PASSAGE SHOWN: Begin

2) We think 85 markets can support a Full Line Design Gallery - Almost all of the 66 existing markets could support a Full Line Design Gallery. RH’s effort to purge bad real estate is largely complete. On top of the fill-in growth, we identified another 19 markets where the spending characteristics warrant RH’s physical presence.
3) Landlords are helping drive ROI - The paradigm around anchor tenant space is changing, and is creating space for RH that previously did not exist. In addition, we’re seeing landlords step-up by funding building costs in a way that is taking down the payback period for RH to under a year per store.
RH remains retail sector head Brian McGough's favorite name in retail.

PASSAGE SHOWN: End
MATERIAL SUPPLIED: Begin

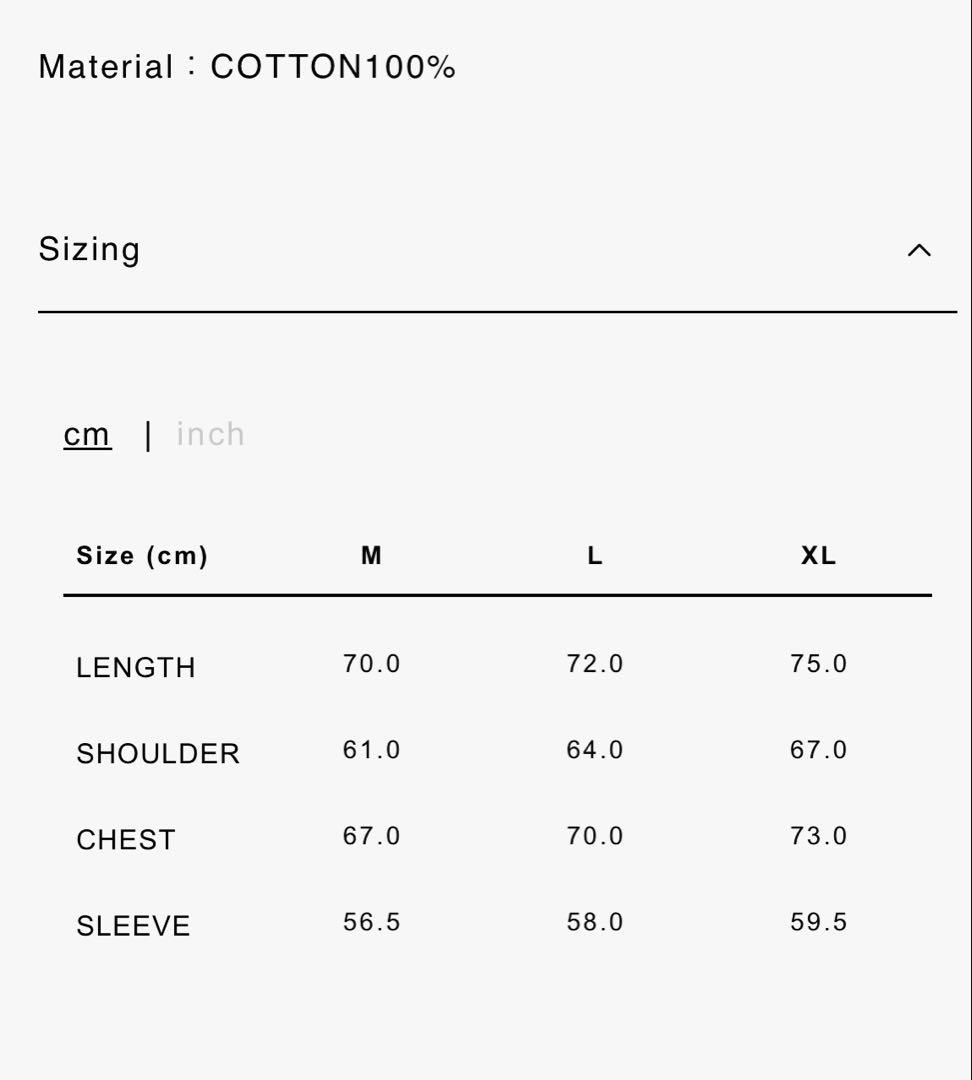Viewport: 972px width, 1080px height.
Task: Select the M size column header
Action: [x=371, y=556]
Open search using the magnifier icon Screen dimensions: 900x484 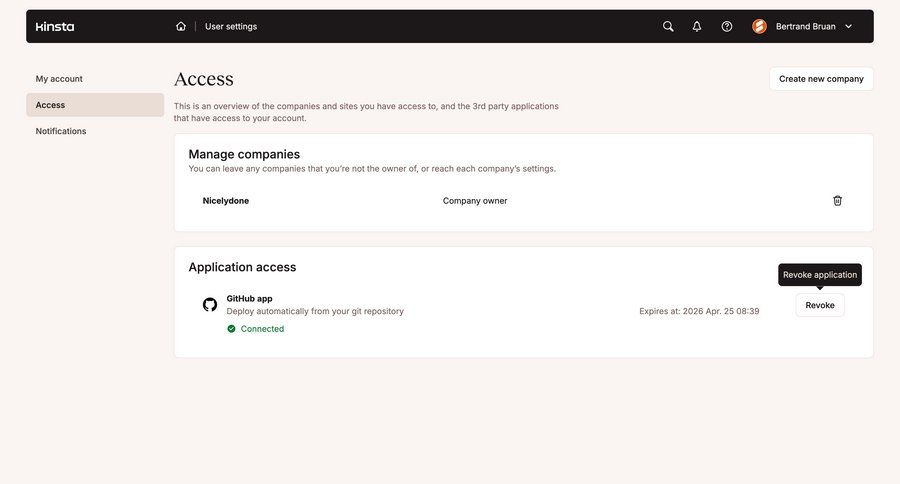[x=668, y=27]
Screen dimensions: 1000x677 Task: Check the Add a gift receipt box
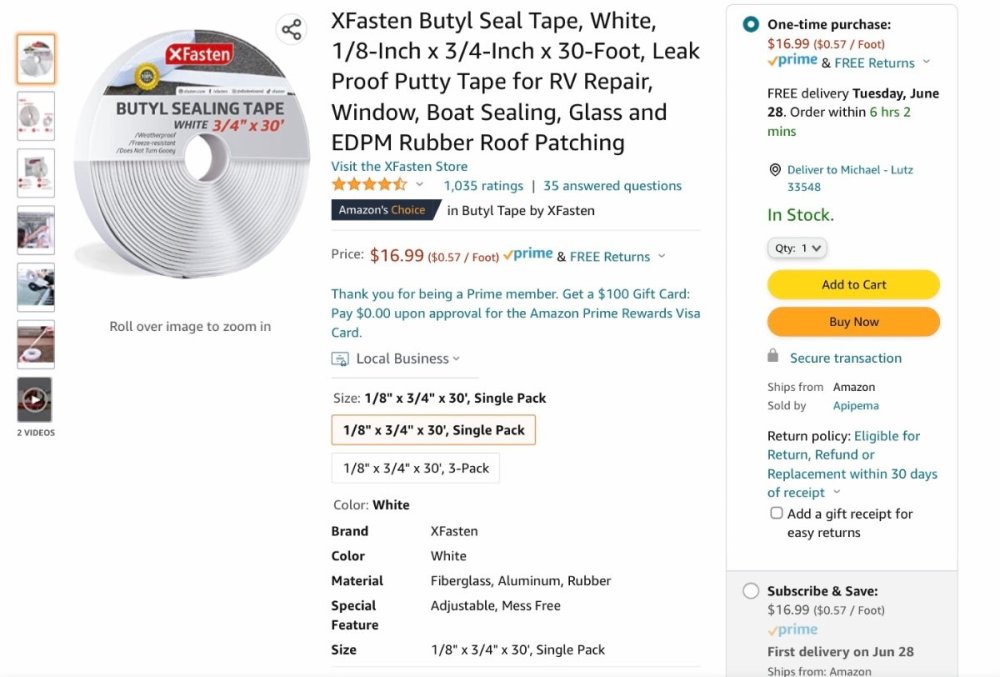point(776,513)
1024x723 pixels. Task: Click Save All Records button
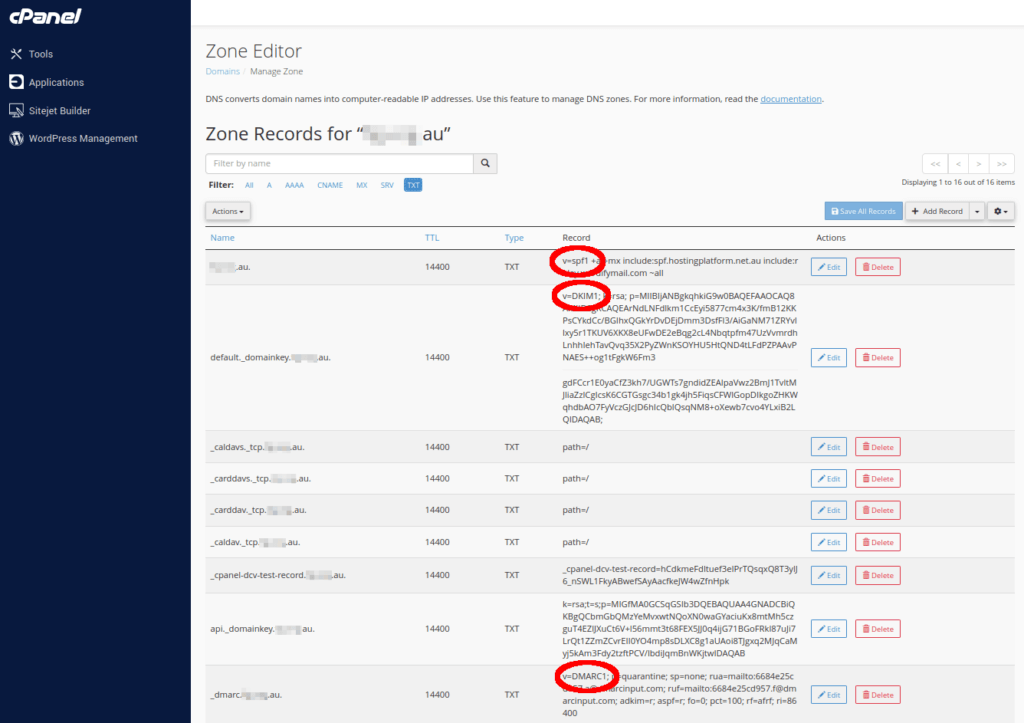coord(863,211)
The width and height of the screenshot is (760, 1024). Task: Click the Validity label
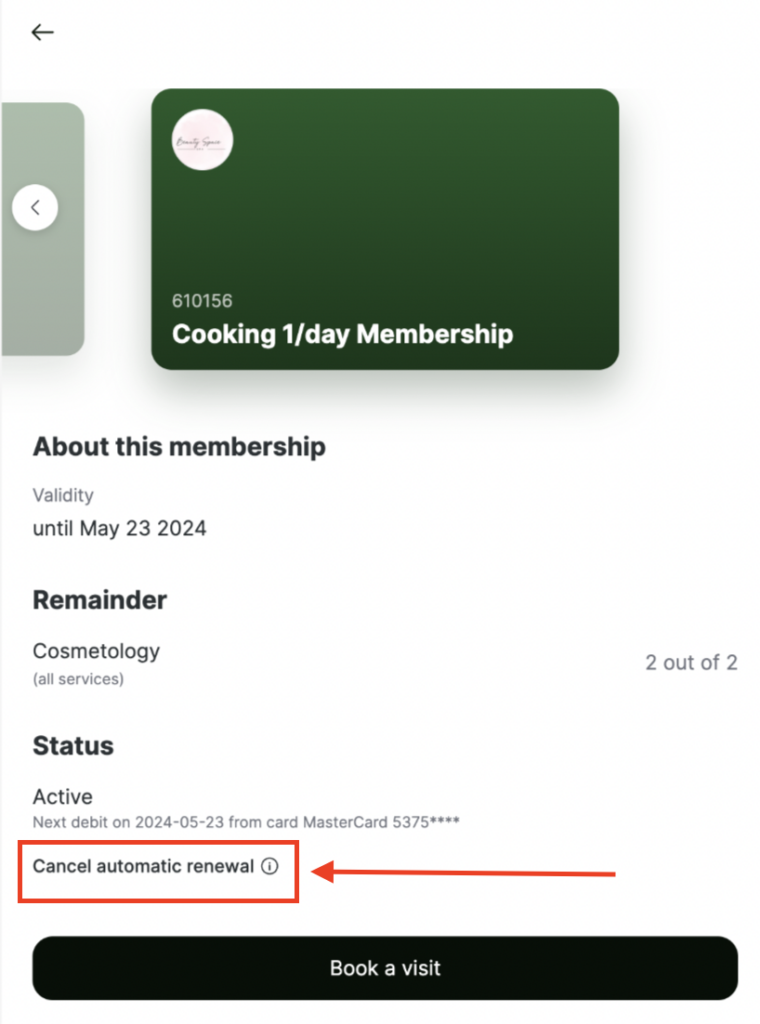pyautogui.click(x=63, y=495)
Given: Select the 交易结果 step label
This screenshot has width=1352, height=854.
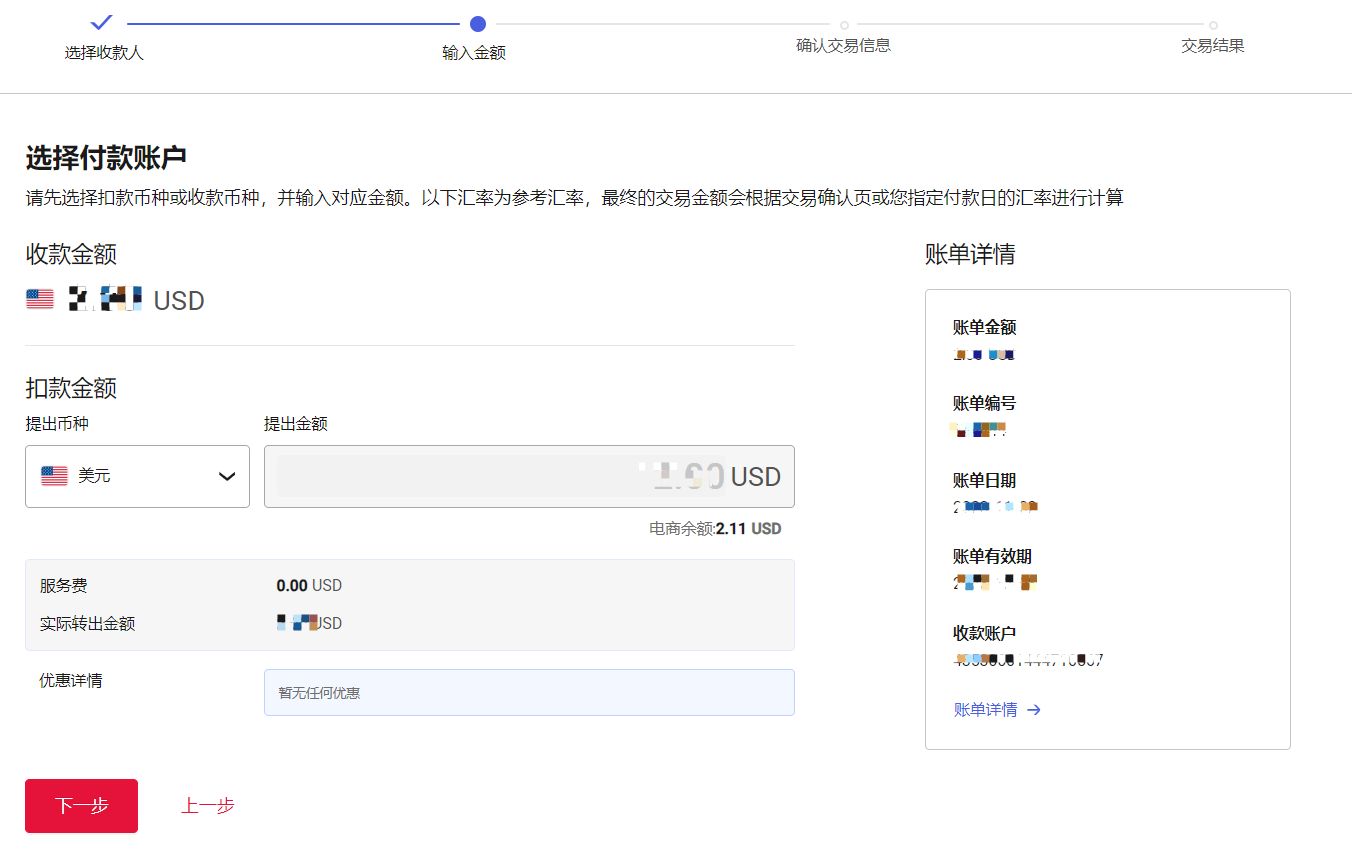Looking at the screenshot, I should click(x=1213, y=45).

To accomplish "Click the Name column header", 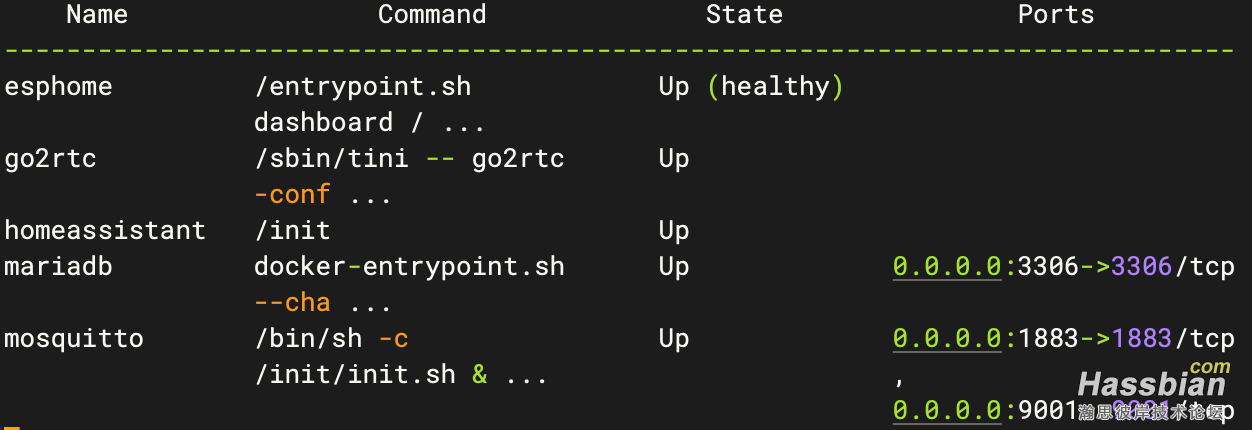I will (x=97, y=15).
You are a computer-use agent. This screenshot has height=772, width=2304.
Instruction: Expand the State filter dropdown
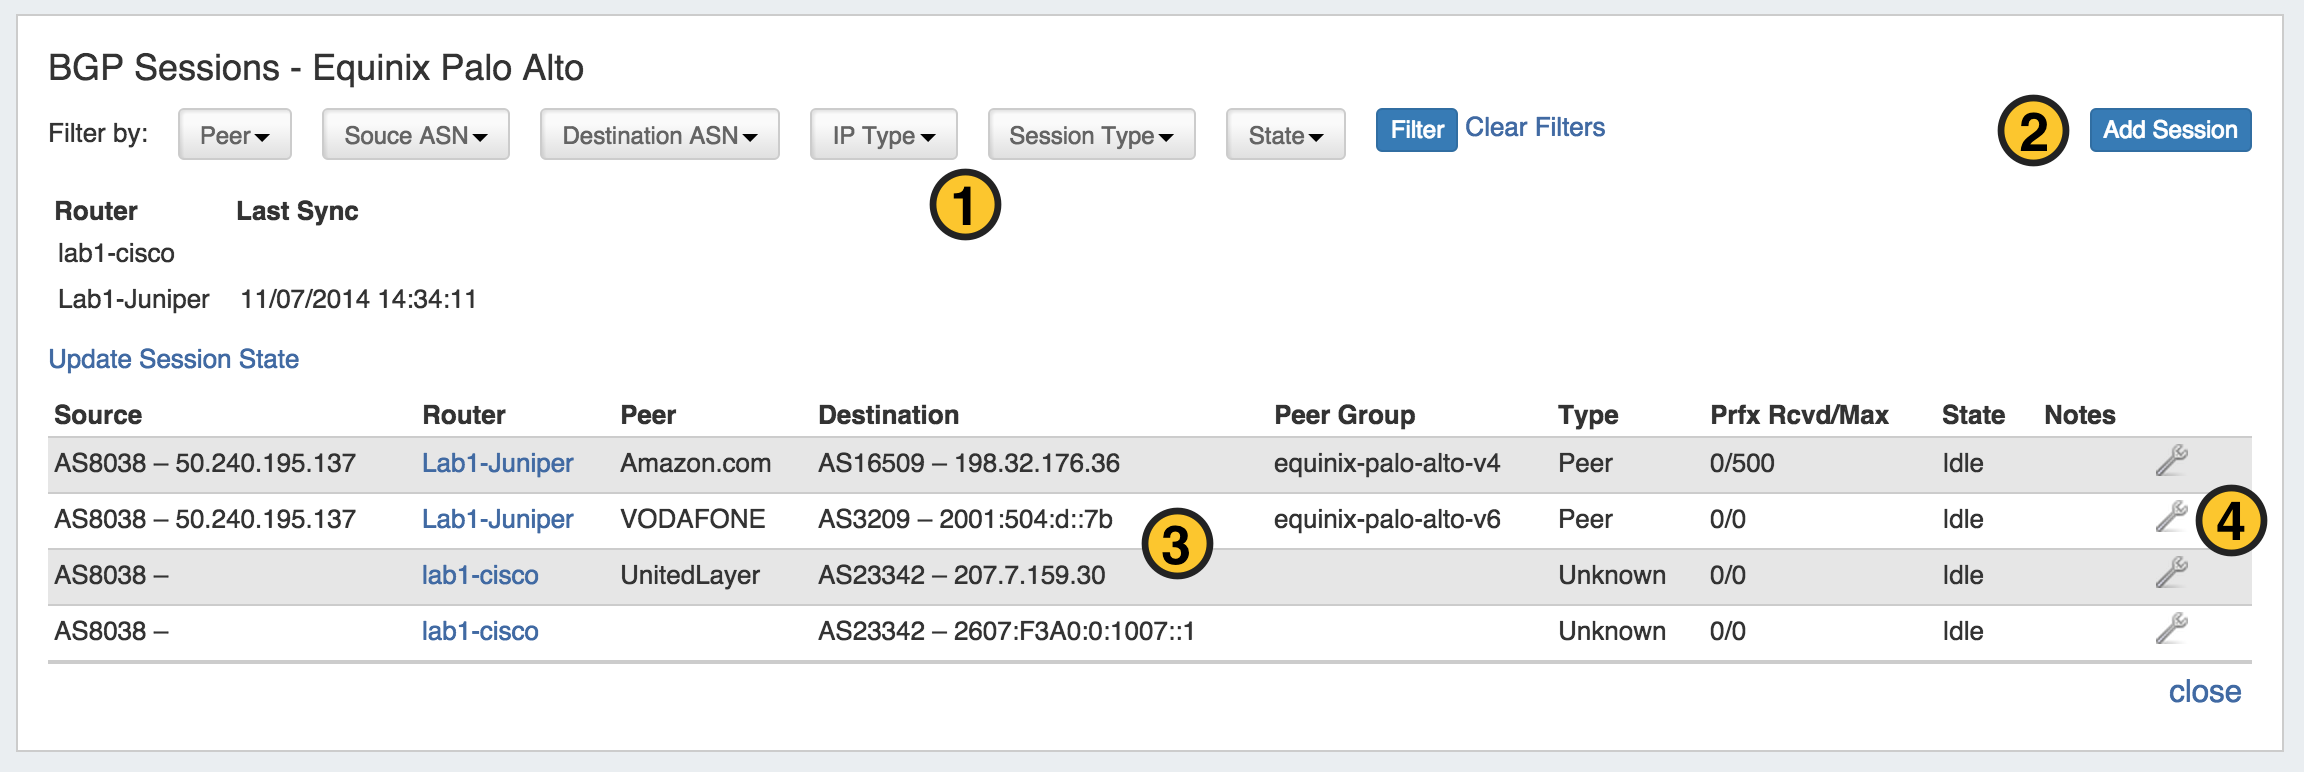pos(1285,135)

MATERIAL SUPPLIED: End

* [REQUIRED ACTION]: Copy out the full RH passage word for word. Rely only on the RH passage, not on the rows.

* [TASK SOLUTION]:
2) We think 85 markets can support a Full Line Design Gallery - Almost all of the 66 existing markets could support a Full Line Design Gallery. RH’s effort to purge bad real estate is largely complete. On top of the fill-in growth, we identified another 19 markets where the spending characteristics warrant RH’s physical presence.
3) Landlords are helping drive ROI - The paradigm around anchor tenant space is changing, and is creating space for RH that previously did not exist. In addition, we’re seeing landlords step-up by funding building costs in a way that is taking down the payback period for RH to under a year per store.
RH remains retail sector head Brian McGough's favorite name in retail.